Citation Audit / 学术文献审查
Systematic audit of all references in an academic manuscript before submission. 投稿前对学术稿件参考文献进行系统性全面审查。
Audit Dimensions / 审查维度
| Level | Scope / 范围 | Severity / 严重度 |
|---|---|---|
| L1 | Authenticity — does the paper exist? Is the DOI correct? / 真实性——论文是否存在?DOI 是否正确? | 🔴 Fatal |
| L2 | Bibliographic accuracy — authors, year, volume, pages, journal / 书目信息——作者、年份、卷号、页码、期刊 | 🔴 Critical |
| L3 | Text–list consistency — every in-text citation has a matching entry and vice versa / 正文与列表一致性 | 🟡 Important |
| L4 | Citation appropriateness — each citation supports the claim it is attached to / 引用恰当性 | 🟡 Improvement |
| L5 | Formatting & version consistency — style uniformity, software/data versions match actual usage / 格式与版本一致性 | ⚪ Housekeeping |
Workflow / 工作流程
Phase 1: Extract manuscript text / 提取稿件全文
Extract all text with paragraph indices for cross-referencing. See scripts/extract_docx.py.
For .tex files, parse directly. For .docx, use the python-docx library. Separate the reference list from the body text and index each entry.

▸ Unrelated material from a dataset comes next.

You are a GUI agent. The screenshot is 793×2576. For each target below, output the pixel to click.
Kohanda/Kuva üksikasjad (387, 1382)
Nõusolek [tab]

Phase 2: L1 — Authenticity verification / 真实性验证
[!CAUTION] AI-assisted writing frequently introduces "hallucinated" references — DOIs that resolve to unrelated papers, or entirely fabricated entries. This is the most severe error class.
AI 辅助写作极易引入"幻觉文献"。此类错误一旦发表后果严重。
Method / 方法: CrossRef API + web search dual verification
- Run
scripts/crossref_batch_check.pyto batch-query CrossRef API metadata. - Mandatory web-search re-verification for:
- Entries where API results mismatch the manuscript
- Connection errors or timeouts
- Papers published within the last 1–2 years (CrossRef indexing lag)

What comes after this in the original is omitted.